> [Stored data entries]

▬▬▬▬▬▬

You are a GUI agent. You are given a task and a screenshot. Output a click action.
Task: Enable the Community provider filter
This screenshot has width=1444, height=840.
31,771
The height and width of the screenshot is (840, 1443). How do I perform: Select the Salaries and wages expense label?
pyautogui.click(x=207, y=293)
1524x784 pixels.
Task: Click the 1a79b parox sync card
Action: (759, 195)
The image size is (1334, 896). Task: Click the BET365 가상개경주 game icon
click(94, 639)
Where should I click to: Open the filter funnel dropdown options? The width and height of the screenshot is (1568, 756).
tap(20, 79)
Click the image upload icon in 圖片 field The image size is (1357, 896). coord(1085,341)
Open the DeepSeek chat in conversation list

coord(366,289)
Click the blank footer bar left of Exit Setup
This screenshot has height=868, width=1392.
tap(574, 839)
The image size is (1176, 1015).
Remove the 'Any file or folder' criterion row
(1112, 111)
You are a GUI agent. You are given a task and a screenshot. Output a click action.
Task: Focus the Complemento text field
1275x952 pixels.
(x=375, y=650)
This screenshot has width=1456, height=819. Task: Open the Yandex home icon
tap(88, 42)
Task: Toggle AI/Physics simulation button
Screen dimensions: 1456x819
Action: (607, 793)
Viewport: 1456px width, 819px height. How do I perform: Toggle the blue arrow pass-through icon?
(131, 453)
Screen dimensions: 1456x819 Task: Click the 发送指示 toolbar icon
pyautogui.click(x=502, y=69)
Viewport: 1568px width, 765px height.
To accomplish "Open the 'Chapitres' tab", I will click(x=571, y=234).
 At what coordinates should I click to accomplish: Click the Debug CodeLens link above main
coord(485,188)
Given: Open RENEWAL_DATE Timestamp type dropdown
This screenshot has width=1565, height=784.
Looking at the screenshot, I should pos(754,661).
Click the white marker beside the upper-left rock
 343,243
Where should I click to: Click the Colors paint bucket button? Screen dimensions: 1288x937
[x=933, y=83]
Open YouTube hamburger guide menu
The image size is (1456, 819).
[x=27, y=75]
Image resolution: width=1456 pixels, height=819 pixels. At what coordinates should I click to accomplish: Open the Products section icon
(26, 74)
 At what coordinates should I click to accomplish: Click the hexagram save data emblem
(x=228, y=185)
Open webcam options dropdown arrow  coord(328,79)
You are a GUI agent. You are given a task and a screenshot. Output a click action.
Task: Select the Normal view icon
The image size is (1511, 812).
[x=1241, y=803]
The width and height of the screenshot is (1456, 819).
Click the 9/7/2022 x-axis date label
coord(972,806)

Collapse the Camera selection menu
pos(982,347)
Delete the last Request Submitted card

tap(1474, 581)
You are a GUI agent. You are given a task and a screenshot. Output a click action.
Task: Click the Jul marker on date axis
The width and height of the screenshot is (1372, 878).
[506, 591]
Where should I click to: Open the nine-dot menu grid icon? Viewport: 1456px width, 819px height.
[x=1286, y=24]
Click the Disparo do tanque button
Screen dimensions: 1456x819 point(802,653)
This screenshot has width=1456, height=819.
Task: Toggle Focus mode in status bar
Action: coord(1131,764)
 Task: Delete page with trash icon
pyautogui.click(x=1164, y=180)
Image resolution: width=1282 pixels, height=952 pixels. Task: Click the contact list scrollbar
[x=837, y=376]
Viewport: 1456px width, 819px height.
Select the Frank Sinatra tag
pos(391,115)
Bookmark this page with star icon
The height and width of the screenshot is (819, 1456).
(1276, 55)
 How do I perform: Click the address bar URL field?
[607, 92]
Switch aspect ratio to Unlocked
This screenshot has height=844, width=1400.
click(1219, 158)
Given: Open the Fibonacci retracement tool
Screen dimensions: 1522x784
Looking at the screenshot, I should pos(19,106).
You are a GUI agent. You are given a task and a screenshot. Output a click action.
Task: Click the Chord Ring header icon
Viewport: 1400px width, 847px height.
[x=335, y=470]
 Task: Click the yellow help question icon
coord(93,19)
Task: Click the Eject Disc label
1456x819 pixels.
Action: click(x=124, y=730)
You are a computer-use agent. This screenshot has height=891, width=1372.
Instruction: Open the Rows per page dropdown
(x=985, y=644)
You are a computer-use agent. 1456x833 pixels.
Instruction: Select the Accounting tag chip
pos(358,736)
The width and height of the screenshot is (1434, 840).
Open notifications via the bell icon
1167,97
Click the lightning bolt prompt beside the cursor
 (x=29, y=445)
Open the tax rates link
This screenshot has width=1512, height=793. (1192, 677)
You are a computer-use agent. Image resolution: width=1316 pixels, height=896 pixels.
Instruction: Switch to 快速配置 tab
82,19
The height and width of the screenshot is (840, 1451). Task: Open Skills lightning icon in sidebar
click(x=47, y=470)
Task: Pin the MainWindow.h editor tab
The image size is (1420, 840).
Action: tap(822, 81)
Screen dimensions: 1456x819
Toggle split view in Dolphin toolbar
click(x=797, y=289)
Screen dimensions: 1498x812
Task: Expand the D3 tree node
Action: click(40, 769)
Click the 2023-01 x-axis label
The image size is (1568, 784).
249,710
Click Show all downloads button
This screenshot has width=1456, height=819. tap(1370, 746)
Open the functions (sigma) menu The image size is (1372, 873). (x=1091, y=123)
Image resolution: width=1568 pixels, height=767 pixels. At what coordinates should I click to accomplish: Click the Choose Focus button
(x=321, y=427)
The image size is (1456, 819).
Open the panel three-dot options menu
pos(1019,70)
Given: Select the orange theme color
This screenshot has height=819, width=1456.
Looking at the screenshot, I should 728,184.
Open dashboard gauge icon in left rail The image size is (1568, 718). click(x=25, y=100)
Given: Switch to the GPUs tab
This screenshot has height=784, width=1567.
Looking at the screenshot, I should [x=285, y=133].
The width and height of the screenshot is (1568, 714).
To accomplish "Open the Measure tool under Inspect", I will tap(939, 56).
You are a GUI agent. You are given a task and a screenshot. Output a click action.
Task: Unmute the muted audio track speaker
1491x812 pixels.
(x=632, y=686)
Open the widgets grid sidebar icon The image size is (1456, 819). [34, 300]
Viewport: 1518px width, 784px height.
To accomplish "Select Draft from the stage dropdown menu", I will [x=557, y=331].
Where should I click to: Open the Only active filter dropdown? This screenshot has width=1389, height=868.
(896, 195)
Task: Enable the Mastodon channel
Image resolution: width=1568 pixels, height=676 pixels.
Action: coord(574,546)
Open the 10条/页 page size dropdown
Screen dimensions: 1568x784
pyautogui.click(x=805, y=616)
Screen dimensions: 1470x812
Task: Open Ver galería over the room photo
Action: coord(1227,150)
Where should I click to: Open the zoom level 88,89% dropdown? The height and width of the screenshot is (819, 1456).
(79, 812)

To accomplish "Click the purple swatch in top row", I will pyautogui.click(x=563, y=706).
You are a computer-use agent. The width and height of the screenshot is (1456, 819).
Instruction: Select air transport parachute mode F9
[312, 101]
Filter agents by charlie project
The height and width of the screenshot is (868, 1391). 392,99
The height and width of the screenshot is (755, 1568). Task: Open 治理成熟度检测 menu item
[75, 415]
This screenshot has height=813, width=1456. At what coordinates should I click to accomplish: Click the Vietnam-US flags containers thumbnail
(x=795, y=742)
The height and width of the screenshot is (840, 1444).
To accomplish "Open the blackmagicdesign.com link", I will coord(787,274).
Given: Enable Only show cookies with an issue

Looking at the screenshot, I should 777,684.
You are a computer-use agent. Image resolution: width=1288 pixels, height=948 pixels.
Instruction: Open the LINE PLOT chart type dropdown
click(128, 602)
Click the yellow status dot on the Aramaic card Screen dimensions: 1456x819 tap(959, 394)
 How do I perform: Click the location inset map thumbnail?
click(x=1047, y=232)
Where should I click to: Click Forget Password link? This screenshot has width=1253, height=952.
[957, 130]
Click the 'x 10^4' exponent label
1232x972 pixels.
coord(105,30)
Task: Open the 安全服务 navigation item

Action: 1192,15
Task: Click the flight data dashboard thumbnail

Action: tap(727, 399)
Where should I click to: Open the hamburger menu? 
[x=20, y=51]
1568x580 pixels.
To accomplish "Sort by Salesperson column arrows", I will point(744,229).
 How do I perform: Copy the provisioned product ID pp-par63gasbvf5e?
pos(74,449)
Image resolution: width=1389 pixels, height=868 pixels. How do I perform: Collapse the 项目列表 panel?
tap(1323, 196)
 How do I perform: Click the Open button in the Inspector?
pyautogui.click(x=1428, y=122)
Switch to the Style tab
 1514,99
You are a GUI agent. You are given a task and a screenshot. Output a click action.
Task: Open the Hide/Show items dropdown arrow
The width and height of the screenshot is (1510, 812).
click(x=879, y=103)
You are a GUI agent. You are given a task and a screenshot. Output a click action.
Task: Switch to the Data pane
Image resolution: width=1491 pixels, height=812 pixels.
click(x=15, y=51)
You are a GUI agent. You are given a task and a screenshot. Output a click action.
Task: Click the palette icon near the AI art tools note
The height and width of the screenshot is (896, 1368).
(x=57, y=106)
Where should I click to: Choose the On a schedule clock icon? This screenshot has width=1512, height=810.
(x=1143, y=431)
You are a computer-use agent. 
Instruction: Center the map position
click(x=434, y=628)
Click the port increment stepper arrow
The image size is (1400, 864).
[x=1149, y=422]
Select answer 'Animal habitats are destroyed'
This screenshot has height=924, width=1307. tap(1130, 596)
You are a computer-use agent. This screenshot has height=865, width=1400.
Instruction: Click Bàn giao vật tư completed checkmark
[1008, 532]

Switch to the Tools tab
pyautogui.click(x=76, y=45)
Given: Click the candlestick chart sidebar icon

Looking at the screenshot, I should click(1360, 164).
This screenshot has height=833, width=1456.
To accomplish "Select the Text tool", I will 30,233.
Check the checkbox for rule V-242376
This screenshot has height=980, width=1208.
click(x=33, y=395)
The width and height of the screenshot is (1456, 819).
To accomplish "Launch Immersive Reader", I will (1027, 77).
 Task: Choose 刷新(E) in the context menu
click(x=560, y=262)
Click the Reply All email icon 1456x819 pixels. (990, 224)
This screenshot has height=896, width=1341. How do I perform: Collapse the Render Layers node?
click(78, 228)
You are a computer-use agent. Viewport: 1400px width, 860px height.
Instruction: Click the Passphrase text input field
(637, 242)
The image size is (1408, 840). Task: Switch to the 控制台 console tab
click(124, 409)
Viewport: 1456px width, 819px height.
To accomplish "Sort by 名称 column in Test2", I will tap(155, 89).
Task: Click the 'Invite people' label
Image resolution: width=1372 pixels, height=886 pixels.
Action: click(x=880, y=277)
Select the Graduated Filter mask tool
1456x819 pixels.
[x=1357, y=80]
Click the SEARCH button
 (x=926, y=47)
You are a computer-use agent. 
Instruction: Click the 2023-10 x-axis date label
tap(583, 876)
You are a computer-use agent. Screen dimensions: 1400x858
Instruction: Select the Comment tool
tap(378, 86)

▬▬▬▬▬▬

> [What you have to do]
Here the job is to transcribe the lines from the first line of the data through the line containing "Open webcam options", inclusive, exactly and with nothing else.

> [Result of the task]
You are a GUI agent. You are given a task and a screenshot. Output a click action.
Task: Enable the Community provider filter
This screenshot has width=1444, height=840.
31,771
The height and width of the screenshot is (840, 1443). How do I perform: Select the Salaries and wages expense label?
pyautogui.click(x=207, y=293)
1524x784 pixels.
Task: Click the 1a79b parox sync card
Action: (759, 195)
The image size is (1334, 896). Task: Click the BET365 가상개경주 game icon
click(94, 639)
Where should I click to: Open the filter funnel dropdown options? The width and height of the screenshot is (1568, 756).
tap(20, 79)
Click the image upload icon in 圖片 field The image size is (1357, 896). coord(1085,341)
Open the DeepSeek chat in conversation list

coord(366,289)
Click the blank footer bar left of Exit Setup
This screenshot has height=868, width=1392.
tap(574, 839)
The image size is (1176, 1015).
Remove the 'Any file or folder' criterion row
(1112, 111)
You are a GUI agent. You are given a task and a screenshot. Output a click action.
Task: Focus the Complemento text field
1275x952 pixels.
(x=375, y=650)
This screenshot has width=1456, height=819. Task: Open the Yandex home icon
tap(88, 42)
Task: Toggle AI/Physics simulation button
Screen dimensions: 1456x819
Action: (607, 793)
Viewport: 1456px width, 819px height. How do I perform: Toggle the blue arrow pass-through icon?
(131, 453)
Screen dimensions: 1456x819 Task: Click the 发送指示 toolbar icon
pyautogui.click(x=502, y=69)
Viewport: 1568px width, 765px height.
To accomplish "Open the 'Chapitres' tab", I will click(x=571, y=234).
 At what coordinates should I click to accomplish: Click the Debug CodeLens link above main
coord(485,188)
Given: Open RENEWAL_DATE Timestamp type dropdown
This screenshot has width=1565, height=784.
Looking at the screenshot, I should pos(754,661).
Click the white marker beside the upper-left rock
 343,243
Where should I click to: Click the Colors paint bucket button? Screen dimensions: 1288x937
[x=933, y=83]
Open YouTube hamburger guide menu
The image size is (1456, 819).
[x=27, y=75]
Image resolution: width=1456 pixels, height=819 pixels. At what coordinates should I click to accomplish: Open the Products section icon
(26, 74)
 At what coordinates should I click to accomplish: Click the hexagram save data emblem
(x=228, y=185)
Open webcam options dropdown arrow  coord(328,79)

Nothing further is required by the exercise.